From the ship we drove along the waterfront to the cable car station where we proceeded to ride up the mountain behind the city.  It was a relaxing 15-minute ride, much longer than the one in Gibraltar, and with seats for everyone (in Gibraltar, they used shoehorn tactics).  Unfortunately, I got a seat facing uphill and with that and the tinted glass couldn’t get any pictures.  However, when we got out at the top, we had this view back down towards the harbour.


In the midst of all the modern construction, the old village of Monte has been carefully preserved as a tourist attraction.  The village square with its overarching trees is just as restful as it looks.


Where most of the people in our tour set off uphill to visit the old church, I went the other way, dropping down a steep path into a valley below the square, which had a lovely little botanical garden.  It was a pleasant surprise that so many flowers were still in bloom in December.





Anyone who’s been to Madeira certainly knows what comes next – the infamous toboggan ride.  It’s a huge operation now, with dozens of wicker-basket toboggans and dozens more traditionally garbed men to pull and ride and steer them.  It’s a very steep 2-kilometre high-speed ride down the paved roads with all their corners and twists and turns.  The crew, if I may so call them, ride on the back and steer the contraption with the aid of two ropes and their traditional goat-skin-soled shoes.  I’m sure the rest of them were just like ours, a pair of comedians who kept pretending that they were going to let the toboggan turn around and slide backwards, or drop a runner into a rain gutter, or slam our elbows into a stone wall.  Of course, they had it completely under control the whole time and it was great fun! 


(note the flat patio apparently tilting up and away at the left side of the picture!)

Our sledge actually threw part of its runner on the way down and they had to add some kind of emergency filler to get us to the end.  The fact that they had the repair kit right in the basket with us suggests that this happens fairly often.  And then at the bottom we saw the truck loaded up with toboggans to be taken back up to Monte, while the crews all stood around waiting (presumably) for vans or a bus for the same purpose.

After that we drove to another viewpoint with this great panorama of the harbour and city.  I didn’t pay much attention other than to think that the third cruise ship, now arrived, looked vaguely familiar.  But later in the day we’ll get back to that subject.



There were also some more lovely flowers blooming around the lookout park, including these spectacular bird-of-paradise flowers, a particular favourite of mine.

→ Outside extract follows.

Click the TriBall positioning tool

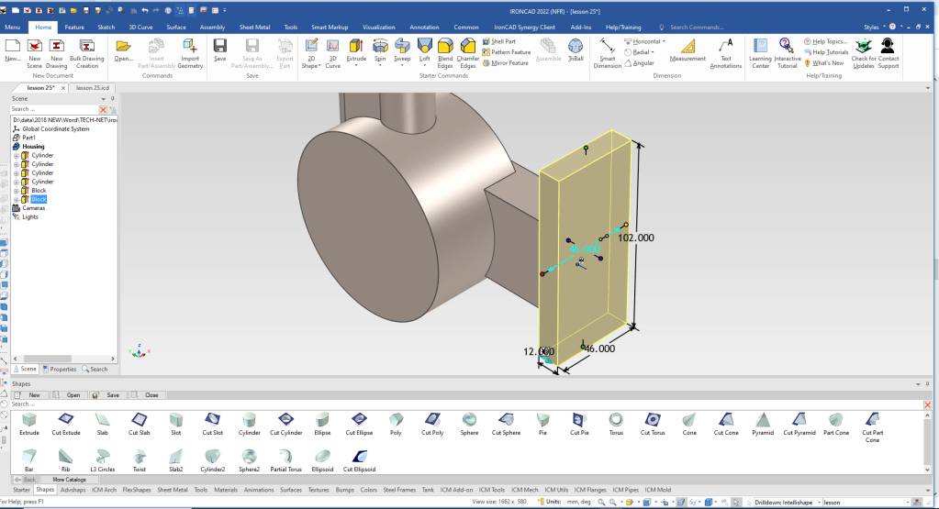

From the lookout, we continued down into the city, and then walked along the pedestrian shopping street to reach the premises of the Blandy family firm of wine merchants.  There we had a tasting session of genuine Madeira wines.  As many of you will know, these are very sweet and fortified wines, usually served as an aperitif (if dry) or with dessert (sweet), and running typically to about 19% alcohol, which isn’t far short of the content of an Irish cream or many other liqueurs.  Usually I avoid this sort of thing, being diabetic, but the tastings weren’t large.  We all got a sweet one to start, and then could get up to two more of any kind.  I went from the sweet to the dry, which was still pretty sweet stuff.  This helps to explain why I sheer away from any restaurant dishes made with Madeira sauces!

With that we returned to the ship, and it was such a sunny day that I finally made it into the pool for the first time on this trip.  It’s also warmer.  As we’ve gone farther south, we’re getting closer to the tropics and daytime highs in the low 20s Celsius (i.e. low 70s Fahrenheit) are now the rule, at least for a while.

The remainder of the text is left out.